### What to do
Write the next part of the post on caring for a dog after castration, starting right after its final paragraph.

Caring for your Dog during Post-Castration Recovery

As a dog owner, castration is one of the procedures your dog will have to undergo. Just as it is in humans, your dog's post-neutering recovery period is challenging, and it needs to be punctuated by tender care and empathy for the pet.  As a responsible pet owner, it is your duty to prepare for this season so that your pet goes through it safely, because if you don't, you may end up subjecting him to unnecessary injury and infection. This post will discuss some of the ways of caring for your dog as he recovers from neutering surgery.

Reintroduce feeding slowly

One of the signs your dog will exhibit after undergoing the cut is nausea, and you should expect him to refuse food for several hours. You have to introduce food and water slowly and in small bits that he can handle. At times he may vomit on the first day, and if this occurs, you have to postpone feeding until the following day so he can resume normal feeding ratios.    

Watch out for signs of infection

After surgery, your dog can catch an infection if you don't take good care of him during this recovery period. That is why you have to watch out for any sign of infection and respond by taking him back to the veterinarian's clinic for further examination and intervention. The affected area may swell, become red, bleed, and start discharging pus. If you notice any of these signs within the first one and a half days after discharging your dog, and they are worsening, take him to the clinic to avoid further trouble.

### Provided material
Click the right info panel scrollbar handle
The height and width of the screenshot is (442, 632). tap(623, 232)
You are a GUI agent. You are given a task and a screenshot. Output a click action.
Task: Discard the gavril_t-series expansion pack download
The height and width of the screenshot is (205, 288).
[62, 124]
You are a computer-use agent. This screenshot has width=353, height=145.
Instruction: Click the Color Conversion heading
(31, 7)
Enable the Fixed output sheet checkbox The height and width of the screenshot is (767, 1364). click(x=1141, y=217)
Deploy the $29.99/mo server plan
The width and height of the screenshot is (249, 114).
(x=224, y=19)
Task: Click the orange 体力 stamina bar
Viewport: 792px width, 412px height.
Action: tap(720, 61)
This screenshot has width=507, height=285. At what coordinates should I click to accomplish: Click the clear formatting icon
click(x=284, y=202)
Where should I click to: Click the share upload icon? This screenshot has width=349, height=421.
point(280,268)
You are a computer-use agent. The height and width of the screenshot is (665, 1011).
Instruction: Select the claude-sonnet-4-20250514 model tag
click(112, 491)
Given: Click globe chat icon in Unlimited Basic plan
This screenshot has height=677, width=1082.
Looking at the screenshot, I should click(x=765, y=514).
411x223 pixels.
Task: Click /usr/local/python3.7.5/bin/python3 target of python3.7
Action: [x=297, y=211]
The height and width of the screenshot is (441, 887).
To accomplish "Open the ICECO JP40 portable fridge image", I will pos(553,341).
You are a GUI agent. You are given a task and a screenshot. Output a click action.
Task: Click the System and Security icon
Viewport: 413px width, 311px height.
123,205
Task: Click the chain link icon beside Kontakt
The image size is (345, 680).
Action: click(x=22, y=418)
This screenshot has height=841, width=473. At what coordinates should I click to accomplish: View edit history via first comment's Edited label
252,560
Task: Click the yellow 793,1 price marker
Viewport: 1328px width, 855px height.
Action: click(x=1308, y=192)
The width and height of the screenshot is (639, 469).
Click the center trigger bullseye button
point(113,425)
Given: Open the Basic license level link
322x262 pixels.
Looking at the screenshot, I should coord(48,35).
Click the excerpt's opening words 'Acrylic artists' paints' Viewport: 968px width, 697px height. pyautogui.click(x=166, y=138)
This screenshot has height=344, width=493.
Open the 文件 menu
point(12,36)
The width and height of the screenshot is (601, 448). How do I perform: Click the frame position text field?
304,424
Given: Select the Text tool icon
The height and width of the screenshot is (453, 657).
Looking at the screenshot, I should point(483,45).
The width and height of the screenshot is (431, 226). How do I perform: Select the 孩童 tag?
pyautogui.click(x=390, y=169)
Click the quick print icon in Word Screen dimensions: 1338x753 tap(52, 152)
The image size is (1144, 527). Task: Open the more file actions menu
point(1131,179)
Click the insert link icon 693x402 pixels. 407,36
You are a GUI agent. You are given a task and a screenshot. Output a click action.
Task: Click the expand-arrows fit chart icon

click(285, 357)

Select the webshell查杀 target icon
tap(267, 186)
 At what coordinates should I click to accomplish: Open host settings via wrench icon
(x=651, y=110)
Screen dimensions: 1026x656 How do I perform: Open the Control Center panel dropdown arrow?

### Task answer
Be supportive

After a desexing, your dog will be weak and require support for a while. You need to support him so that he doesn't injure himself during this sensitive period. For instance, you should help the dog to get into the car after being discharged from the clinic because if you allow him to jump into the car, he risks injury. Additionally, if there are stairs he needs to climb, you have to help him because he will have lost some of his ability to balance. Be sure to walk behind him so that you can hold him if he encounters any climbing difficulty.

Give him private space

You also need to give the recovering dog his private space. You have to isolate him from his fellow pets and kids. This isolation will keep him free from emotional breakdowns that can irritate him and make him aggressive and enter into fights that can injure him.